Project description: Code written for working with DEMs produced by the Polar Geospatial Center. Some functionality is highlighted below”

Create a No Data Maskvalid_data.py

As the PGC uses stereo satellite imagery to create DEMs, there are sometimes areas of No Data in the resulting DEM. This is usually in areas of water, clouds, or shadow, where the point-matching algorithm (the PGC uses SETSM could not locate match points, or post-processing filters removed bad data or artifacts. This script includes a function to open a single band raster using GDAL and identify the areas of No Data. This function returns a count of valid data pixels and a total count so that users can get an idea of the quality of the DEM without needing to load it into a point and click GIS, compute statistics, set visualization, etc. The script includes options to write the valid data areas out as a binary raster.

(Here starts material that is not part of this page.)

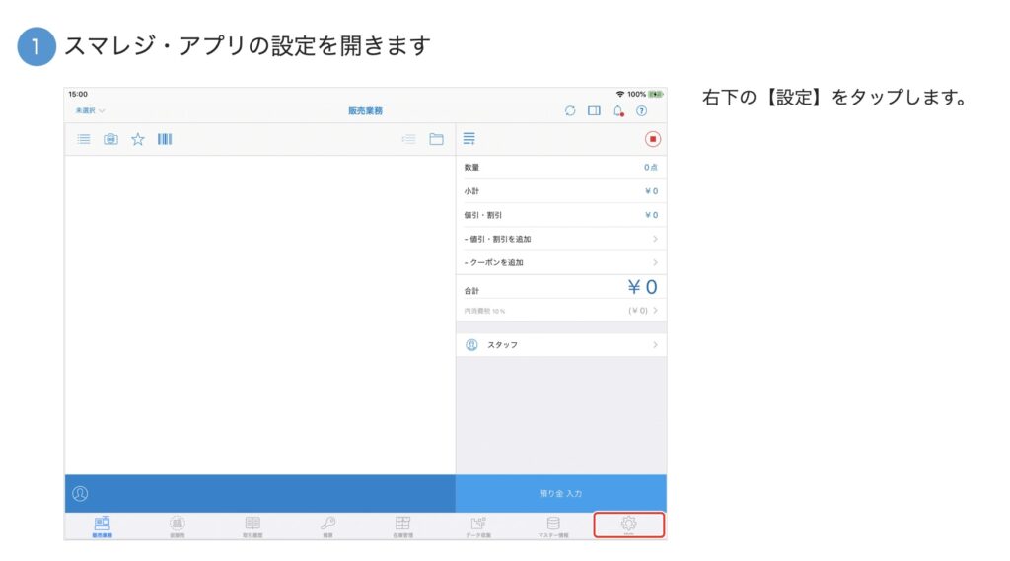1010x561 pixels.
Task: Tap the sync refresh icon
Action: 570,111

For example, consider the following area of interest over a glacier terminus that we wish to perform mass balance analysis on (forgive the coarse imagery):

As this is a polar region, the ArcticDEM archive will likely have a large number of DEMs we can use, which we can identify from their extents, but how can we tell which have “good” data over this AOI without opening and viewing all of them in a GIS software? The valid_data.py script will allow us to do this. Say this is what one of the DEMs actually looks like:

If we run the valid_data.py and write the output as a binary raster, we get:

Which shows that while there are areas of missing data, we have valid data over our AOI. This binary raster will open much more quickly than the full resolution DEM and can also be used in subsequent selections.

The relevant function:

def valid_data(gdal_ds, band_number=1, write_valid=False, out_path=None):
    """
    Takes a gdal datasource and determines the number of
    valid pixels in it. Optionally, writing out the valid
    data as a binary raster.
    gdal_ds      (osgeo.gdal.Dataset):    osgeo.gdal.Dataset
    write_valid  (boolean)           :    True to write binary raster, 
                                          must supply out_path
    out_path     (str)               :    Path to write binary raster

    Writes 
    (Optional) Valid data mask as raster

    Returns
    Tuple:  Count of valid pixels, count of total pixels
    """
    # Get raster band
    rb = gdal_ds.GetRasterBand(band_number)
    no_data_val = rb.GetNoDataValue()
    arr = rb.ReadAsArray()
    # Create mask showing only valid data as 1's
    mask = np.where(arr!=no_data_val, 1, 0)
    # Count number of valid
    valid_pixels = len(mask[mask==1])
    total_pixels = mask.size
    
    # Write mask if desired
    if write_valid is True:
        if len(mask.shape) == 2:
            rows, cols = mask.shape
            depth = 1
        else:
            rows, cols, depth = mask.shape
        driver = gdal.GetDriverByName('GTiff')
        
        dst_ds = driver.Create(out_path, ds.RasterXSize, ds.RasterYSize, 1, rb.DataType)
        dst_ds.SetGeoTransform(ds.GetGeoTransform())
        out_prj = osr.SpatialReference()
        out_prj.ImportFromWkt(ds.GetProjectionRef())
        dst_ds.SetProjection(out_prj.ExportToWkt())
        for i in range(depth):
            b = i+1
            dst_ds.GetRasterBand(b).WriteArray(mask)
            dst_ds.GetRasterBand(b).SetNoDataValue(no_data_val)
        dst_ds = None

    return valid_pixels, total_pixels


Multi-Scale Topographic Position Index - TPI.py

A topographic position index (or TPI) is a derivative created from a digital elevation model. It describes the relative position of the terrain - is a given area higher than the area around it or lower than the area around it? TPI’s are useful for identifying ridges or depressions on the landscape. An application I have used TPI for is to identify slumps resulting from permafrost thaw, also known as thermokarst, specifically retrogressive thaw slumps.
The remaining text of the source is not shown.